PASSAGE SHOWN —

◇ ◇ ◇ ◇

This thesis consists of three essays each studying insurance markets from a different perspective. The first studies competition in the domestic Finnish non-life insurance market using a persistence of profits model, where it is assumed that firms use competitors' past profits as signals of attractiveness of given submarkets. The firms were divided into two strategic groups. The existence of these groups, the effects of two mergers, and the level of competition were tested for. It emerged that the groups compete hard against each other, that fringe firms compete more with the leader group than with each other, that leaders' either follow some kind of tacit collusion strategy or compete very aggressively against each other, and that the mergers lead to a tightening of competition. The second essay is theoretical. The question asked is: does it pay for an insurance firm to acquire information of its customers' type and level of effort. Adverse selection and moral hazard analyses are combined, using geometric tools. Welfare analysis is central in this essay. Decision rules are derived for a monopoly to become vertically integrated. It is shown that in oligopoly it is possible to have an equilibrium where firms use asymmetric vertical strategies. Welfare effects of vertical integration prove to be ambiguous. The model has several other applications, eg. job market, organization of regulatory institutions. In the third essay it is argued that oligopolistic firms do not necessarily minimize costs when maximizing profits, and that this affects cost function specification and estimation. A cost function is constrained so that it can be estimated even though the number of products is large. The proposed specification gives a better fit them traditional specifications, and the quantitative and qualitative results are very different. The costs of branch proliferation are calculated, and the lowest mean for five biggest firms is 37% of total operating costs.

◇ ◇ ◇ ◇

TASK REQUIREMENTS —
1. According to the thesis summary, what is the lowest mean cost of branch proliferation for the five biggest firms?
2. Decide whether each statement below agrees with the thesis summary, giving yes or no and quoting the words that decide it: (a) the first essay divides the firms into two strategic groups; (b) the welfare effects of vertical integration turn out to be clearly positive; (c) the mergers studied in the first essay weakened competition.

GIVEN DATA —

◇ ◇ ◇ ◇

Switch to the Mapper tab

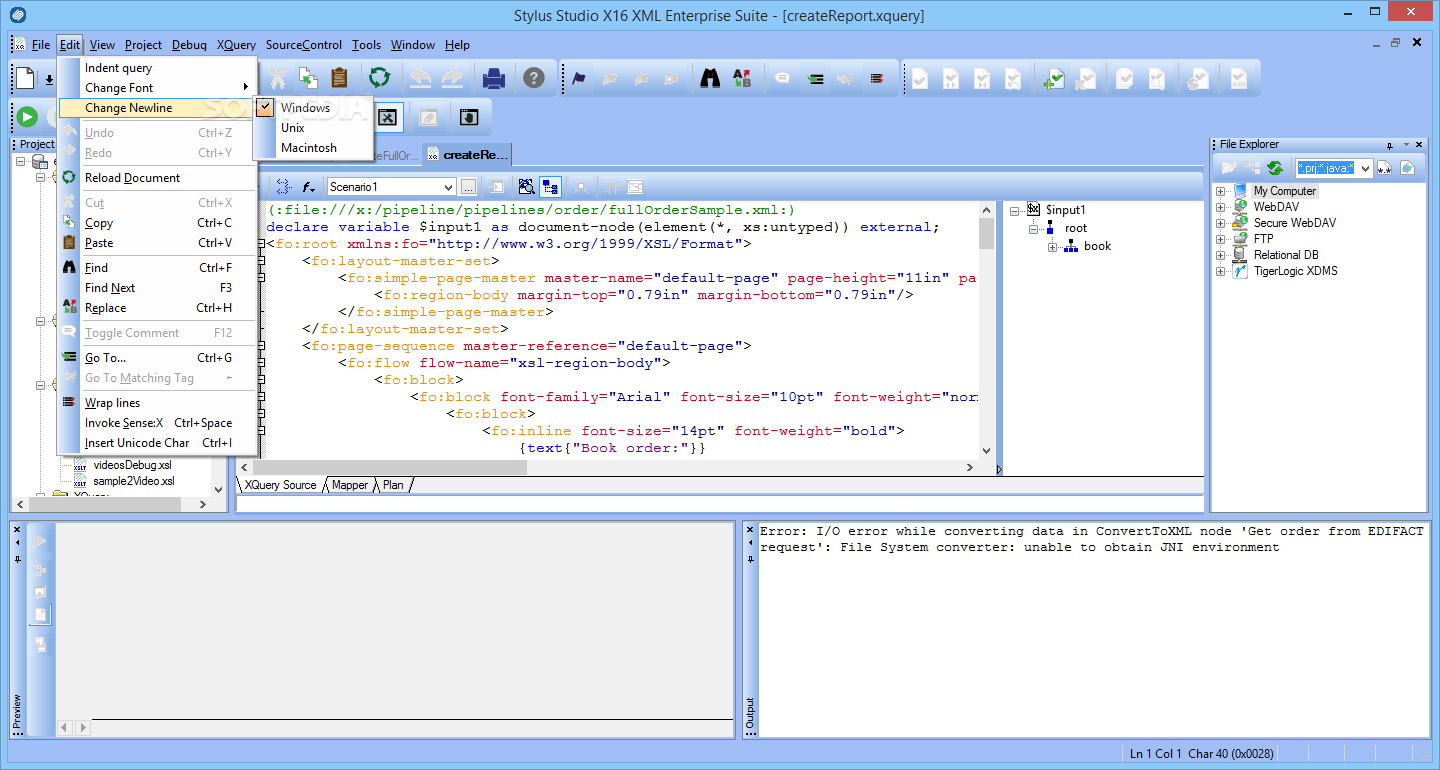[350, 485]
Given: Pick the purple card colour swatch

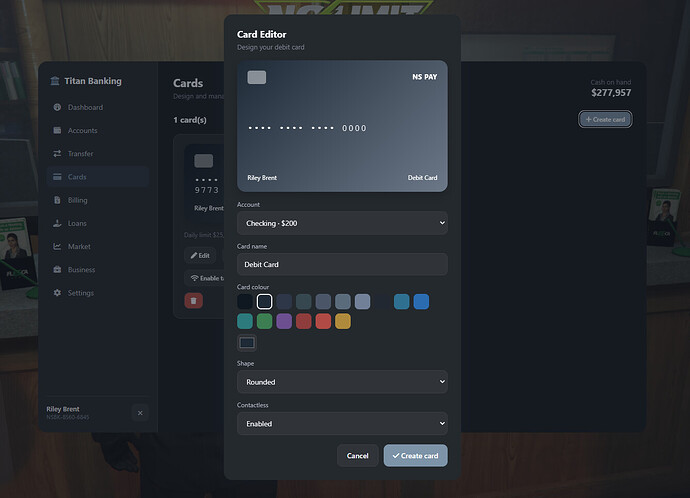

◇ ◇ ◇ ◇

SOLUTIONS BY TASK —
1. 37% of total operating costs.

2.
(a) Yes: "The firms were divided into two strategic groups."
(b) No: "Welfare effects of vertical integration prove to be ambiguous."
(c) No: "the mergers lead to a tightening of competition."